Whitman excuses himself so he can change clothing. With her back turned, he puts on a pair of Henry’s dark trousers and a white shirt, a fresh pair of socks and his boots. Then he brews tea and cooks eggs. “So what do we know?”
Miss Zacky tosses him the morning’s Herald, and while she eats, he reads:
REPORTER MURDERED!
The dissected body of Mr. Henry Saunders was discovered last night by a medical college mob at the Women’s Medical College of Manhattan. Reports are that the body was being used under the guise of medical training to another purpose. Saunders, readers might recall, was the author of an article exposing the evils of these medical schools and their ungodly practice of human dissection. City officials surmise that the murder was the college’s answer to that article and a warning to others who might have more traditional beliefs about the human body and its sanctity in the eyes of God.
Miss Elizabeth Blackwell, who was alone with Mr. Saunders when he died, was then interrogated, but denied all knowledge of the murder. She was watched, and later removed a vial of arsenic from her dress. Suspicion of foul play was then for the first time entertained, and the Coroner, Dr. Kenneth Barclay, determined upon a post mortem examination that the stomach of the deceased was found to contain a large quantity of arsenic. The powder taken from Miss Blackwell was also tested, with like result; and the whiskey bottle from which Mr. Saunders had drunk during the night was also found to contain a quantity of the same drug. Miss Blackwell was arrested, examined, and committed to prison, to await the action of the Grand Jury.

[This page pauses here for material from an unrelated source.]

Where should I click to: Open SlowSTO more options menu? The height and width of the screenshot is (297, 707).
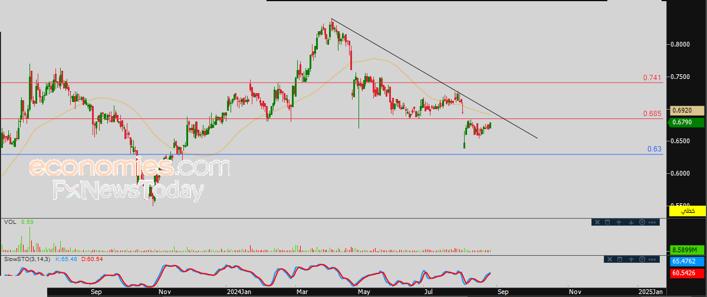652,259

Local officials are concerned about the possibility of more mob violence. A crowd has gathered outside the Tombs, where Miss Blackwell is being held, demanding speedy justice. The demonstrations are peace
ful as of this printing, but city officials and law enforcement are keenly aware that unless something is done with Miss Blackwell, the situation has the potential to worsen.

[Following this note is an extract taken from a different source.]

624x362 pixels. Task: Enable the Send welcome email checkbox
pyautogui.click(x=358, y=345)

Whitman sets the paper on the table and watches Miss Zacky eat. She senses his eyes on her and looks up.
“It’s happening all over again,” he says.
She doesn’t say anything.
“How is Miss Blackwell holding up?” he says. “Have you seen her?”
“She’s strong,” Miss Zacky says, “but she’s terrified.”
Walt shakes his head. “Of course she is.”
“We have to stop this, Mr. Whitman. We can’t let it happen again.”
“The crowd . . . how big is it?”
“Maybe a thousand, and growing.”
Walt says, “They want a lynching.” He thinks for a moment. “We know who killed Henry. We have to present evidence that forces city leaders to acknowledge Clement’s guilt. Everything else is irrelevant.”
“We couldn’t do it for Lena. What can we do that we didn’t already try?”
What indeed? Walt thinks. He stares at the newspaper, traces the perforated top edge to its smooth sides to its black type to the name of its editor, James Gordon Bennett. “That’s it.” Whitman points to the name. “We need to put out a reward.”
“What good will that do?”
“As they did for the Mary Rogers case.”
“But they found the wrong person.”
“That doesn’t mean it won’t work this time,” Walt says.
“But we don’t have any money.”
“We can raise the money by forming a committee of safety like James Bennett did for the Rogers case. He knew the only way to deal with an ineffective law enforcement was to bait the public with a reward, and if conducted in a public forum, city officials have no choice but to follow through when someone comes forth with evidence.”
Miss Zacky nods. “Whom do we ask for help?”
Walt thinks for a moment. “I’ll have to ask Mr. Bennett. He’ll probably say no, but I see no other option at the moment.” He stands. “But first we need to find another place to stay. It’s not safe here.”